Iran’s higher exports reflect its exploitation of a loophole in U.S. law that allows its customers to buy condensates, a very light oil, without fear of U.S. sanctions. Rising gifts of crude oil to Syria are not covered by the deal.
The Joint Plan of Action (JPA), announced in November, limits Iran to exporting roughly 1 million barrels per day (bpd) of crude averaged out over the JPA’s six-month implementation window. Iran subsequently busted through that limit every single month, until by late May Timothy Wilson, a visiting fellow at the Foundation for Defense of Democracies (FDD), calculated that it had become mathematically impossible for Iran to not end up violating the JPA restrictions.
When pressed on the issue at a late May press briefing, State Department Spokesperson Jen Psaki gestured toward an old administration talking point, under which Iranian oil exports would drop so much in the coming months that the average over the six-month period would end up around the JPA’s 1 million bpd figure.
Figures that emerged a few days after Psaki’s comments had Iranian oil exports actually increasing in May versus April, rather than precipitously sliding per the administration’s predictions. On Wednesday the State Department confirmed that Iran has also been shipping crude to Syria in recent months, which FDD Executive Director Mark Dubowitz described as “of clear financial and strategic benefit to Iran” in direct violation of the JPA’s caps.
Bloomberg on Thursday wrote up roughly the same story – this one penned by the outlet’s veteran foreign policy writer Indira Lakshmanan and its Middle East energy correspondent Anthony DiPaola – which it began by noting that Bloomberg‘s own numbers, in line with independent estimates, had Iran far exceeding the JPA’s caps:
Iran’s oil exports have risen this year, according to Bloomberg calculations, a trend that threatens to violate U.S. sanctions on the Islamic Republic’s main source of revenue.
Shipments of Iranian crude oil and condensate have increased about 28 percent on average this year, according to an analysis of customs data from importing nations and figures from the International Energy Agency in Paris.

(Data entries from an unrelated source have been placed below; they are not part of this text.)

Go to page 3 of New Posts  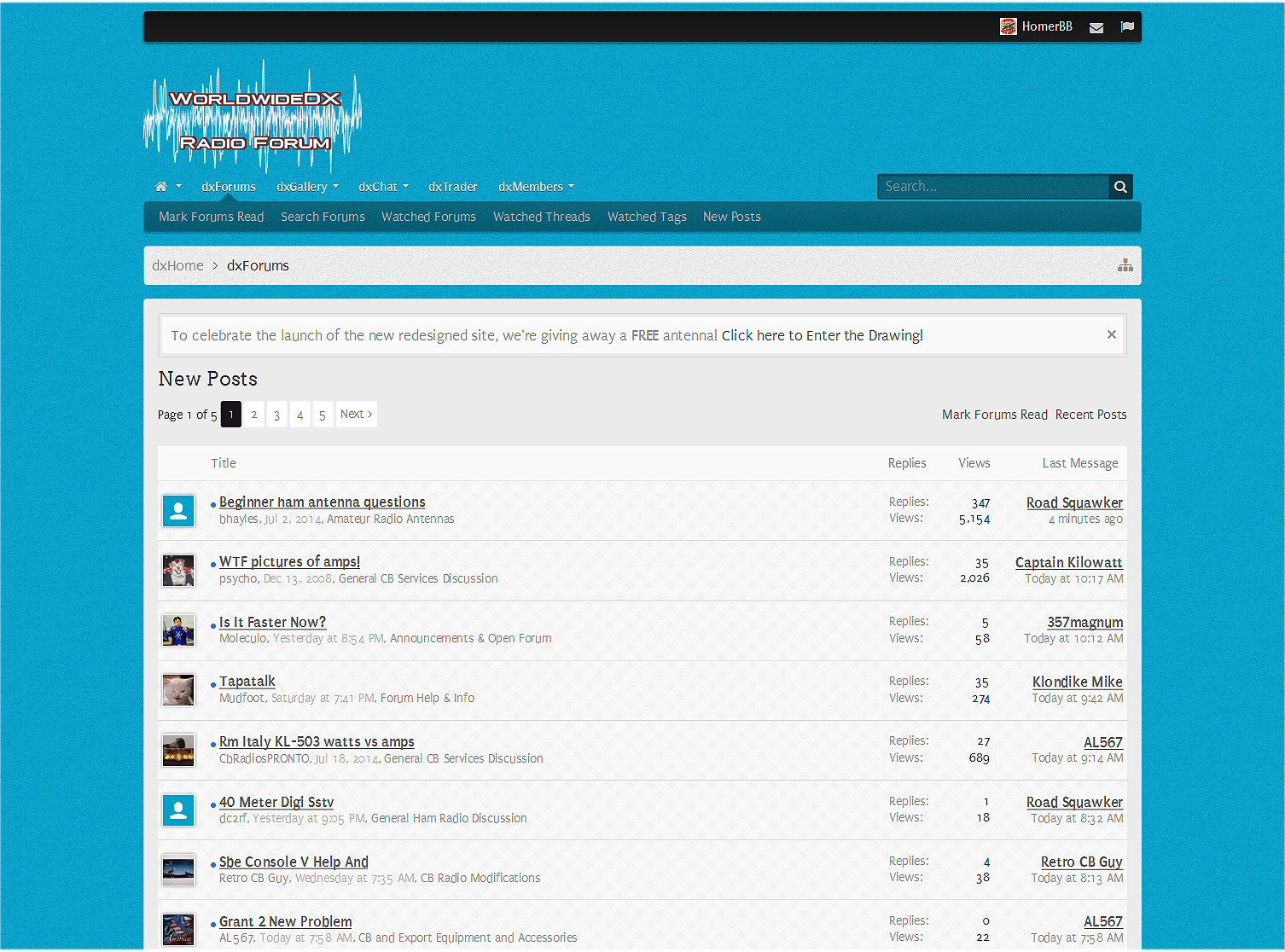click(276, 415)
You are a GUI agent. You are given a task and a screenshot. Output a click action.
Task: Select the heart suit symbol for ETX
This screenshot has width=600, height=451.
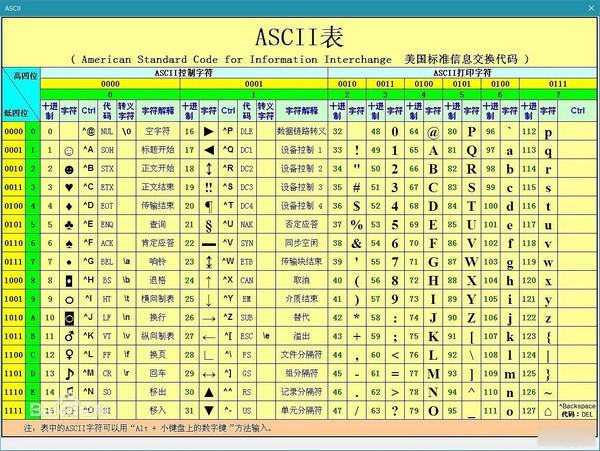click(68, 186)
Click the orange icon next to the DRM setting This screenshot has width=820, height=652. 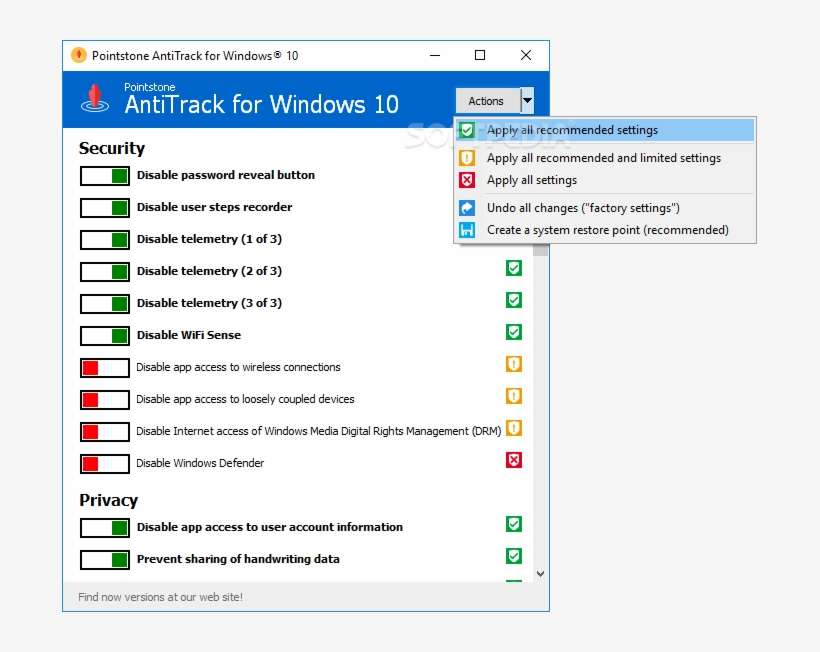(x=514, y=427)
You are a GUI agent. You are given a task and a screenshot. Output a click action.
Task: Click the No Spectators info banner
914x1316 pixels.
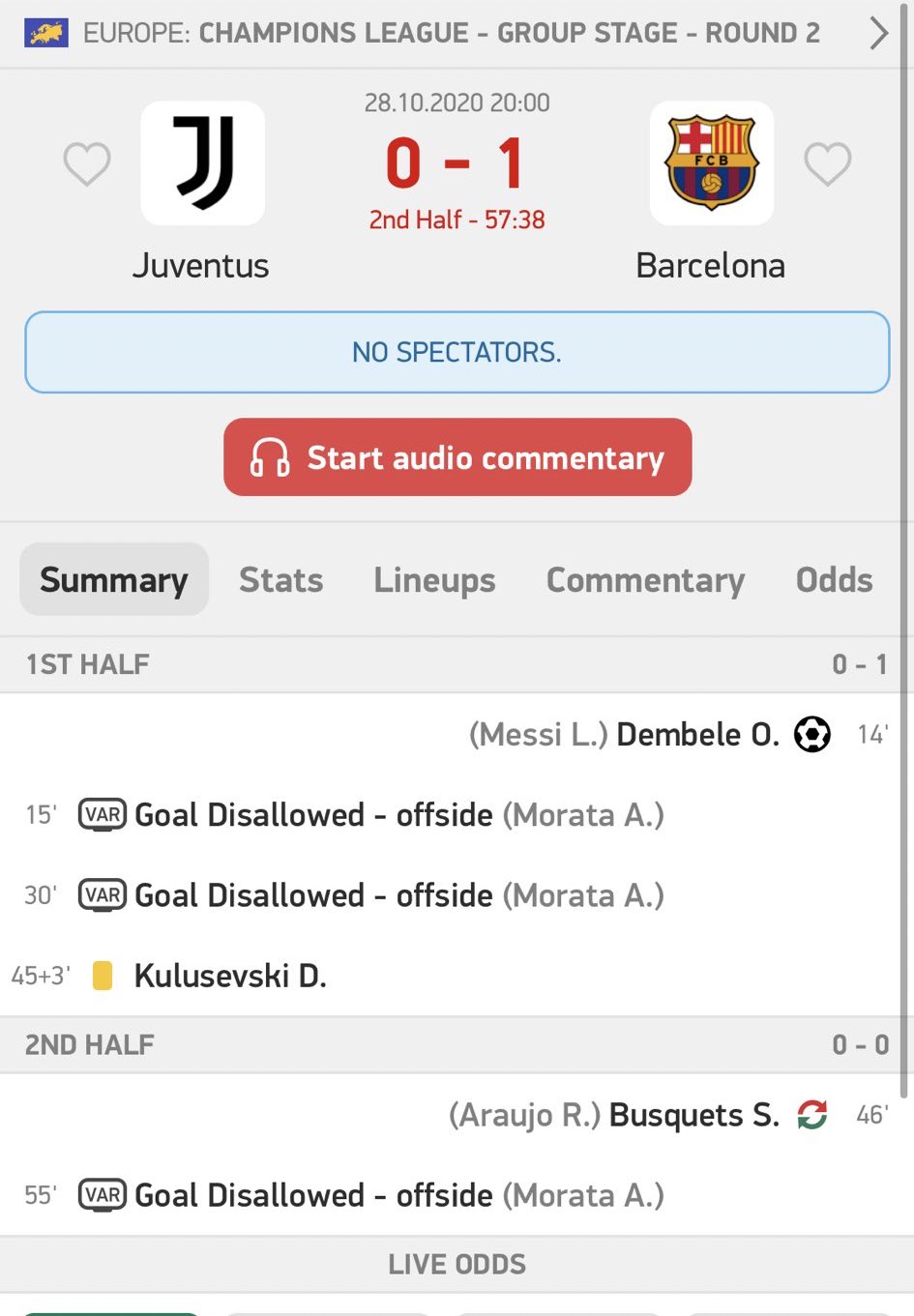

If crude sales are up by the end of July, that would break an international accord to hold Iran’s oil exports at the same level in the first half of this year that they were at in the previous six months.
At stake are analyst and lawmaker concerns, described in both articles, that Iranian violations of straightforward export restrictions indicate that the regime cannot be trusted to implement a comprehensive nuclear deal.